Financial exclusion, which affects people of all ages, can be the result of digital exclusion, social exclusion and/or poverty. Banks have grappled with this problem for years, but recent advances in fintech are enabling the payments sector to play a much more prominent role in tackling it.
Taking responsibility for financial inclusion
Project Inclusion, started by the Emerging Payments Association (EPA) in 2018 and led by a team of CEOs from across the sector, is engaging with both the public and third sectors in its work to promote paytech initiatives designed to combat financial exclusion.
“There are 150 companies across the UK payments value chain, employing 300,000 people in making £7tn-worth of transactions a year,” says the EPA’s director-general, Tony Craddock. “As a community, we have a responsibility and a long-term vision to ensure that more people can access a wide range of convenient, information-rich financial services that allow them to benefit from using digital payments, rather than cash and cheques.”
Project Inclusion’s mentor is Neil Harris, chief commercial officer at Global Processing Services and chair of the Inclusion Foundation, a not-for-profit enterprise established in 2019 to co-ordinate the industry’s efforts to tackle financial exclusion. Although the number of cash-dependent adults in the UK fell by an estimated 270,000 to 1.23 million between 2018 and 2020, he expects that the total will rise again because of the pandemic’s economic ramifications.
“As people suffer job losses and a lack of income, they will fall out of mainstream financial services, so we are anticipating an increase,” Harris says.
More encouragingly, there has been an explosion in recent years in the number of products and services that payment providers have developed with an eye on financial inclusion. These range from financial education programmes to apps that enable users to track their credit history.

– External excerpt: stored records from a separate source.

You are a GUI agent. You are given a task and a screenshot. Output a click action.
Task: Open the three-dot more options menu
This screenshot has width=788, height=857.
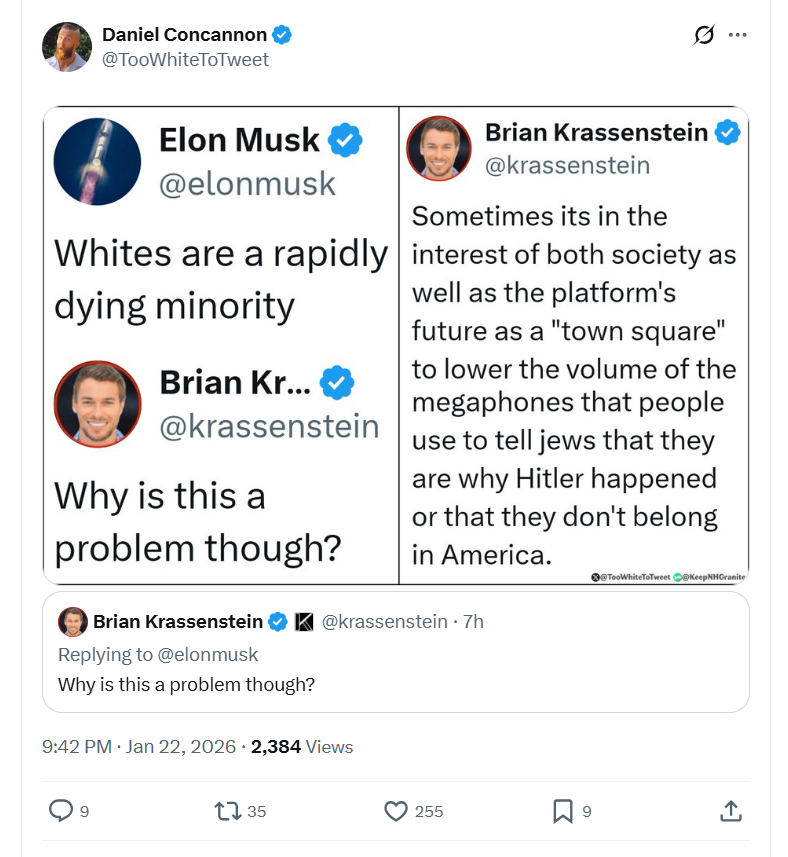click(x=737, y=35)
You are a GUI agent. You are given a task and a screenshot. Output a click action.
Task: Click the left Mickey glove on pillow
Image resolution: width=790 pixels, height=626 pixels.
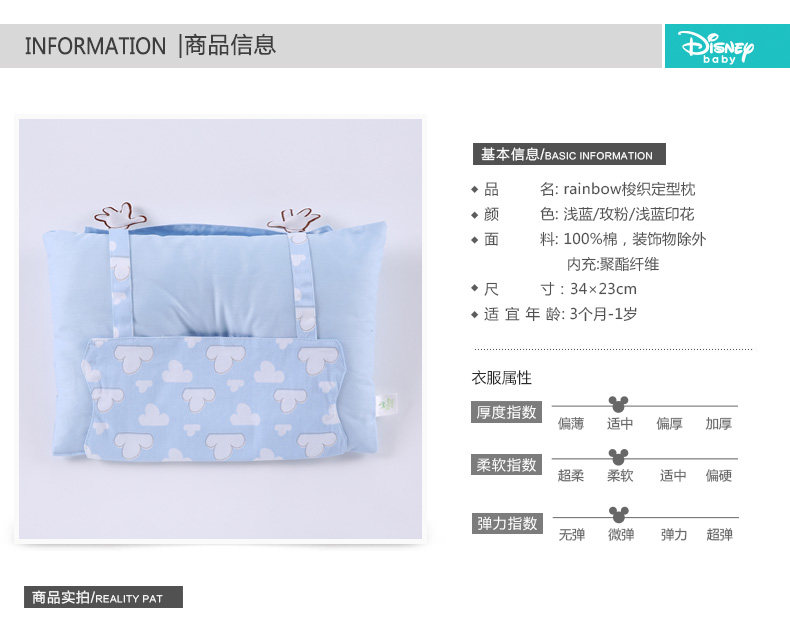coord(121,215)
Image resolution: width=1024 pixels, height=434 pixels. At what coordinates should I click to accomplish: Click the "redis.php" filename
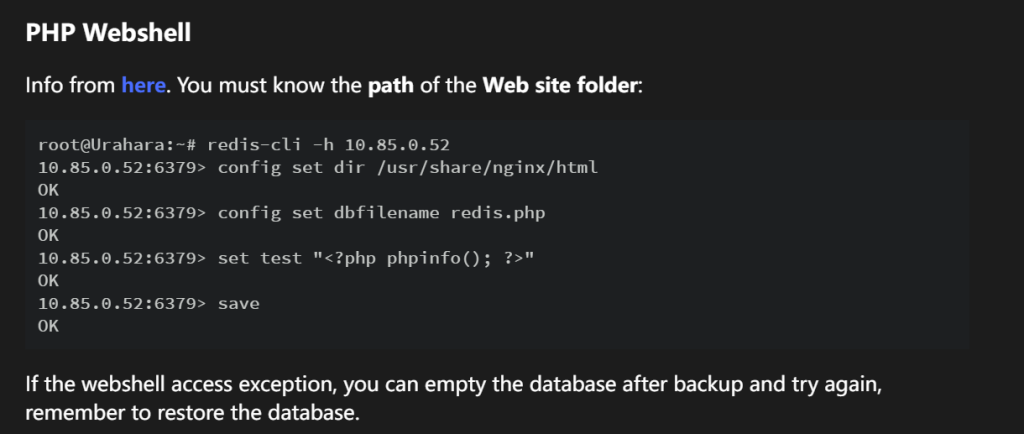[498, 213]
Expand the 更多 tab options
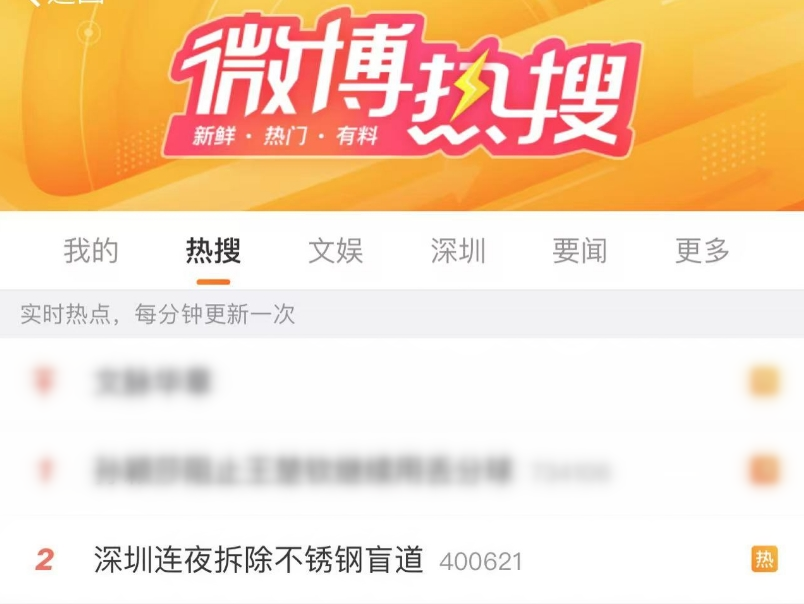Image resolution: width=804 pixels, height=604 pixels. (702, 251)
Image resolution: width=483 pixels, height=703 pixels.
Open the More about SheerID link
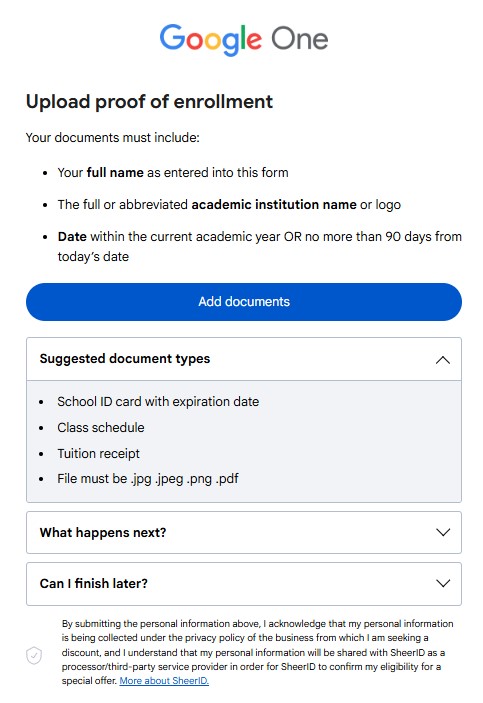tap(164, 681)
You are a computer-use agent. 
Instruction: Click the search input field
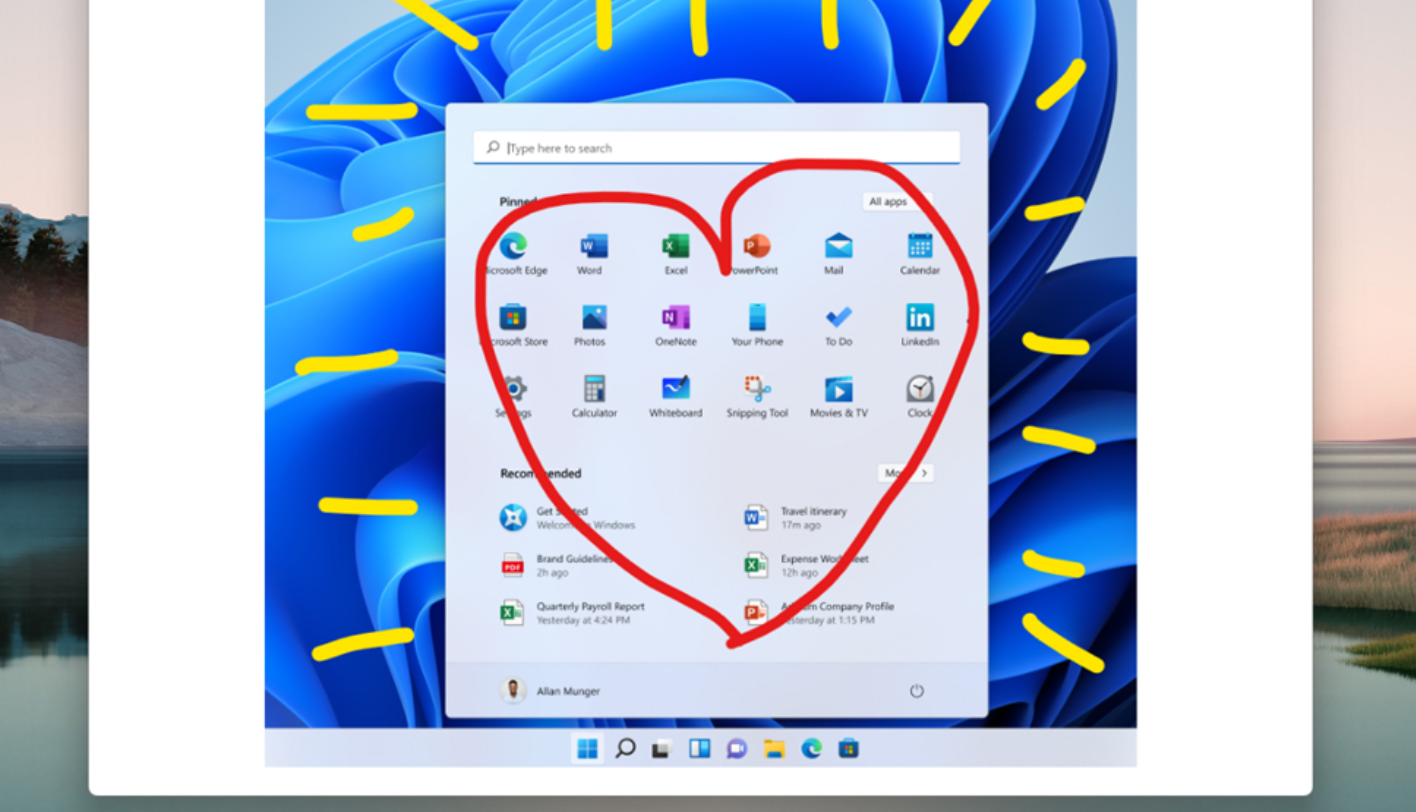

“Companies building new payment apps on the latest open-banking technology have a full view of purchase-level data and which transactions are approved or declined, enabling them to design incredibly specialised payment experiences for an unlimited range of constituencies,” says Ian Johnson, senior vice-president and MD, Europe, at Marqeta, “Open banking also allows lenders to reduce their reliance on legacy credit scores and instead use customers’ income and spending behaviour to make better informed lending decisions.”
A new generation of digital finance tools
Products such as Dozens can analyse a customer’s spending behaviour, breaking it down by type, location and even time of day, and offer detailed recommendations to help them save money. Pockit is helping disadvantaged and vulnerable people enjoy the benefits of a payment account without the need for a credit reference history, while Updraft enables users to view all their outgoings in one place; consolidate debts from credit cards, store cards or overdrafts; and monitor their credit score.

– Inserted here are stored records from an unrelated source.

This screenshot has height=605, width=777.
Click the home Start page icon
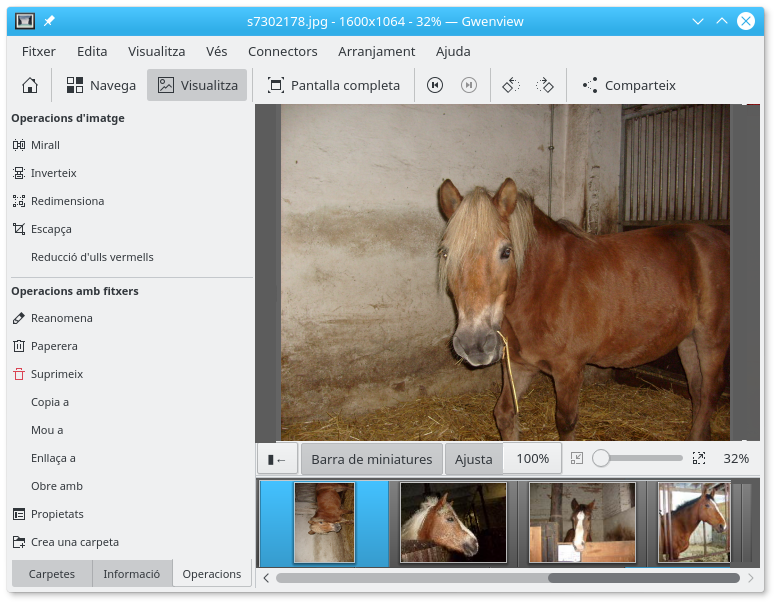pyautogui.click(x=30, y=86)
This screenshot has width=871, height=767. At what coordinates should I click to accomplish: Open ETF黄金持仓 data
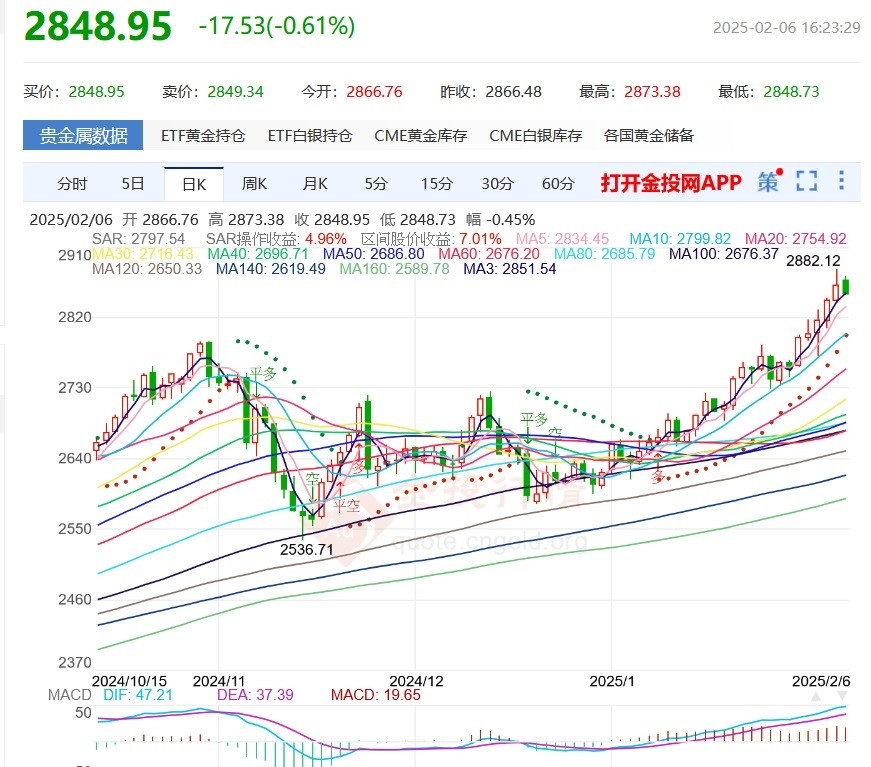(x=203, y=136)
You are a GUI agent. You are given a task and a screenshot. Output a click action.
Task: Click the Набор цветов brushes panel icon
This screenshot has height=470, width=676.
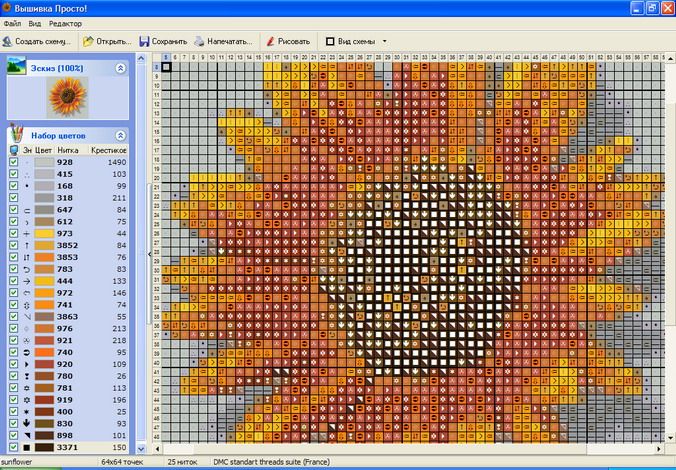(16, 133)
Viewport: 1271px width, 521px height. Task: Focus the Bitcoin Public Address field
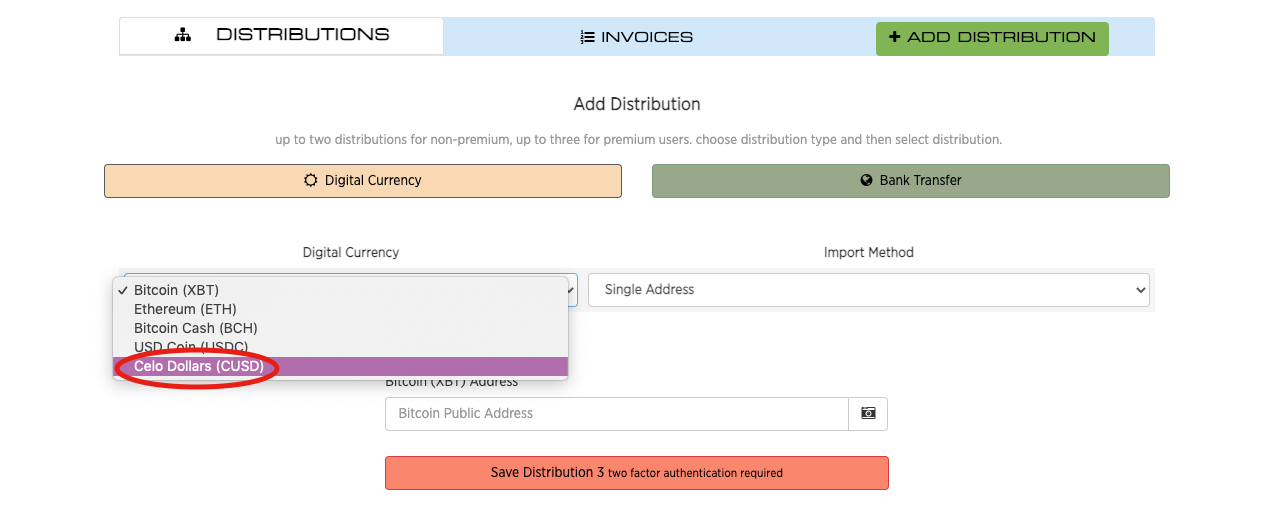click(x=616, y=414)
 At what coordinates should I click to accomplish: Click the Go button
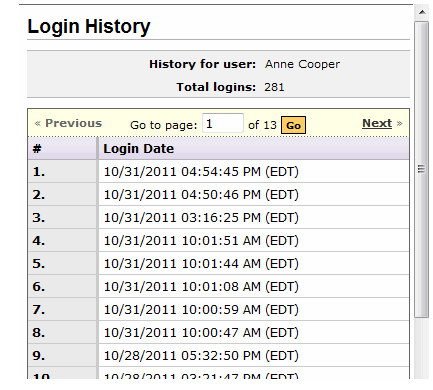(x=293, y=125)
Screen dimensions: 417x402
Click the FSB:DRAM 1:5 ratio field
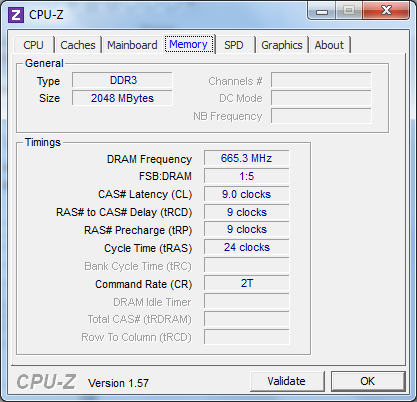(x=247, y=176)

The rise of digital wallets with ‘cash conversion’ functionality is fostering greater financial inclusion, according to Anil Malhotra, co-founder and CMO of online payments provider Bango.

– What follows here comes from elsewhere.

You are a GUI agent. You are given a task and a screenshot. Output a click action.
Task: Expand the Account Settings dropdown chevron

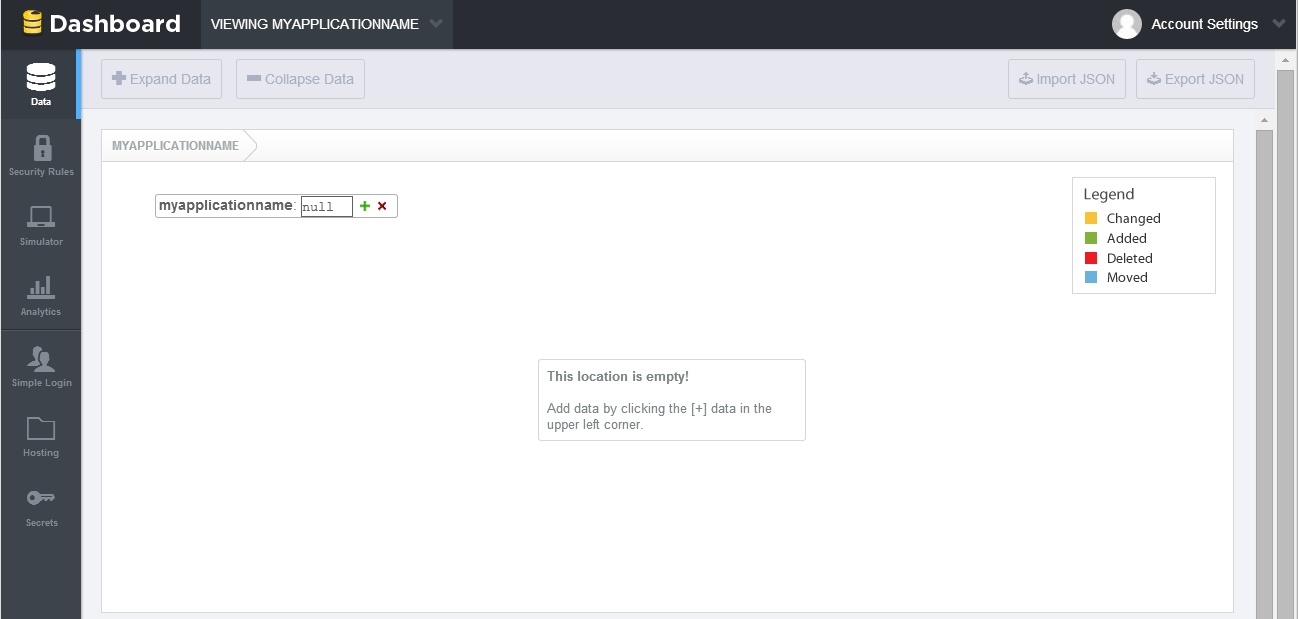[1279, 24]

“Some digital wallets, such as Apple Pay or Samsung, act only as a vessel for existing funds, like a physical wallet. But a growing number of e-wallets now have a function that enables users to visit a shop or ATM to deposit cash that then becomes electronic money in their wallets, opening new avenues of payment for cash-reliant people.”
Challenger credit bureau Credit Kudos uses new data that’s become available to it via open-banking tech and the second EU payment services directive to predict a user’s credit risk more accurately than was previously possible using traditional rating data. It uses machine learning to link transaction data with loan outcomes, giving lenders a more accurate view of an applicant’s creditworthiness.
Education; the key to financial inclusion
It’s not only about accessing credit. Many payment companies are incorporating financial education into their offerings. For instance, Creditspring’s no-interest subscription model provides an alternative to high-cost, short-term credit options. It includes a Stability Hub that provides free personalised support including monthly financial health checks; alerts to tell people when they have been pre-approved for credit; and advice to help them make more informed financial decisions.
But fintech companies also need to educate themselves to ensure that they are delivering a better service for the largest possible constituency of users, according to Harris. No one should be excluded because the tech is too complex or the cost is too great, he says, adding: “New propositions coming to market need to be completely inclusive in thinking and design. For instance, there are still many people who don’t use a smartphone.”
While payment companies have an important role to play, they can’t solve the problem alone. Banks must therefore remain a big part of the solution. Tackling financial exclusion will require a collaborative effort between the banking community, with its infrastructure, security, resilience and reach, and the emerging payment companies, with their ability to create high-quality user experiences.
“Ultimately”, Harris says, “this is the combination that will really address financial inclusion.”